Putin won with actual votes too.
Exit polls in the 2020 primary showed that voter’s had really only one issue that drove their vote, and that was electability. Corporate media absolutely pounded out the message that Bernie was less competitive with Trump than more establishment candidates. That was disinformation because Bernie and Biden performed almost identically in polls against Trump. Bernie was the clear favorite when it came to platform and policy.
Getting people actively engaged or “up in arms” is how you win elections, including primaries. That is a lesson the establishment understands when facing off against progressives, but consistently fails at in general elections, at least since 2008. It’s not a waste of anything to get people energized, even on a losing issue.
Quit fucking lecturing progressives on the need to vote. Progressives vote more consistently than any other group in the US political spectrum. You are just furthering establishment disinformation. They want people to think progressives are flaky and unreliable so they can continue to win the electability argument in primaries. Progressives don’t just vote. They make up almost the entirety of the grass-roots Democratic ground game, and the vast majority of individual donors.
If that’s true, then that means that they’re losing primaries despite being disproportionately represented. You’re just saying that progressives losing primaries is more than fair. If progressive are the most consistent voters, and they still lose, then they’re just not popular.
It is true. See this Pew study.
Did you even read what I just wrote? Exit polls said that Bernie was the candidate that voters would most like to see in the presidency but, for most voters, electability was an overriding concern for pretty obvious reasons. Bernie and Biden performed almost identically against Trump in polls, but that’s not what voters believed. News coverage was relentless in telling voters that Bernie was “too radical” to win in the general, so that’s what most voters believed.
Okay, so what are you going to do about it?
Courts have ruled consistantly that the political parties, which are private institutions, have control over all aspects of the primary process. Political parties are private tyrannies that put their agenda above the will of voters.
How it works on paper and how it works in reality are two different concepts.
Yes, the Party can nominate whoever it wants by fiat, but… do their own self-established rules (which they do follow) allow them to do that? Do you really think that’s how it works in reality?

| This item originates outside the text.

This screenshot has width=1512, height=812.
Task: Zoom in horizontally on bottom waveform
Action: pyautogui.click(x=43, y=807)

This is like saying “the NFL is a private organisation and can declare any team they want to be the winner of the Super Bowl without paying attention to the result of the games”. Yes, that’s technically legally true but that’s not how it actually works in reality.
I’m not suggesting the party nominates a candidate by fiat, that would be a ridiculous PR blunder. I’m saying they achieve that same outcome, but by a thousand slightly more subtle means.
For just one example, when I was volunteering for local progressive candidates, they all struggled to find vendors to print their flyers, signs, etc. Why? Because the Democratic Party has a policy that any vendor who works with a primary challenger will be banned from future business with the party. This policy has been shown to be selectively applied to progressive challengers.
But it certainly happens at the top level too. Look at how Debbie Wasserman Schultz, then chair of the Democratic party, changed the rules multiple times to explicitly benefit Hillary over Bernie in 2016. Or how, in 2020 after Bernie won Iowa, all of the centrist candidates dropped out and endorsed Biden.